WHAT THIS EXERCISE ASKS →
#1 In the forum thread about model canals and railroads, repeat the part starting with "## sbaxters4 (Jan" and going on through "could ever do...".
#2 In the forum thread about model canals and railroads, how does Mark plan to get water into the upper pond?

GIVEN PASSAGE →
# Being a bad influence is a lot of fun!



## markoles (Jan 2, 2008)

Hi guys, 

Yesterday, I was outside doing some work in the yard. My neighbor who is always interested in the trains I've got came over and we started to chit chat. 

His primary interest is the period when canals and railroads coexisted. He had family that worked canal boats and worked for the railroad and feels special connections to those industries. He had an idea to build an HO scale canal and railroad. Then he saw my new Bachamnn 4-4-0 and was starting to ask me questions like "Would it be possible to model 6 or 7 miles of railroad in large scale?". Obviously, the answer is yes. 

Then he started talking about canals and canal boats. It would be possible to use radio controlled battery or live steam powered boats. Building locks would be challenging but not impossible. Plus, operating a canal could be a lot of fun. I drew up a concept for a canal, but maybe someone out there has already done this: 










At the top and bottom are ponds representing river towns. The canals are for upstream and downstream traffic, and the gray in the middle represents the rocks and shallow water preventing the boats from using the main channel. Since the era is really like 1850, the railroad portion of this is represented by the loop and bridge. The main focus will really be the canal and the operation of the locks anyway. I figured that the easiest way to make working locks would be to have a pump in the bottom pond feed the upper pond. Water flowing down the stream can be diverted in to the upper canal sections. Then, using real valves, the locks could be lowered or raised. The boats could be battery powered for operations, although 'polling' the boats could be done by the operators, too. 

Anyone out there ever done a canal with working locks? 

Mark 

PS Anyone else a bad influence on their neighbors?


----------



## sbaxters4 (Jan 2, 2008)

Mark, 

I have not done the locks thing but the bad influence part I've got down pat....  

I now have two co-workers running largescale trains because I sold them the Bachmann christmas sets two years ago. One has gone so far as to scratchbuild his own caboose ENTIRELY by hand.... and I mean ENTIRELY. The only parts on the thing that were bought as is are the two knuckle couplers and the led lights inside. Otherwise he has made everything else on his own. The wheel sets were even hand turned on a lathe.... Pretty impressive piece I must say, far more work than I could ever do...

PROVIDED DATA →
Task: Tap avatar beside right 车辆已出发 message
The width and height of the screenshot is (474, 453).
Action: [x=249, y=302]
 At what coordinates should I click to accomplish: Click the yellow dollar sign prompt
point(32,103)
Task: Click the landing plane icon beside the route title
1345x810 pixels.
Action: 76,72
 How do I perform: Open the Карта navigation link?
--
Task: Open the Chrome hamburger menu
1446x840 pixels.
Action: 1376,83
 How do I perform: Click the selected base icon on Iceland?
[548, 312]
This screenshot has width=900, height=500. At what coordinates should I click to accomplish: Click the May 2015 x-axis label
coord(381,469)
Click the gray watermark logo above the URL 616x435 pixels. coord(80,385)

ANSWERS PER TASK →
#1
## sbaxters4 (Jan 2, 2008)

Mark, 

I have not done the locks thing but the bad influence part I've got down pat....  

I now have two co-workers running largescale trains because I sold them the Bachmann christmas sets two years ago. One has gone so far as to scratchbuild his own caboose ENTIRELY by hand.... and I mean ENTIRELY. The only parts on the thing that were bought as is are the two knuckle couplers and the led lights inside. Otherwise he has made everything else on his own. The wheel sets were even hand turned on a lathe.... Pretty impressive piece I must say, far more work than I could ever do...

#2 He would have a pump in the bottom pond feed the upper pond.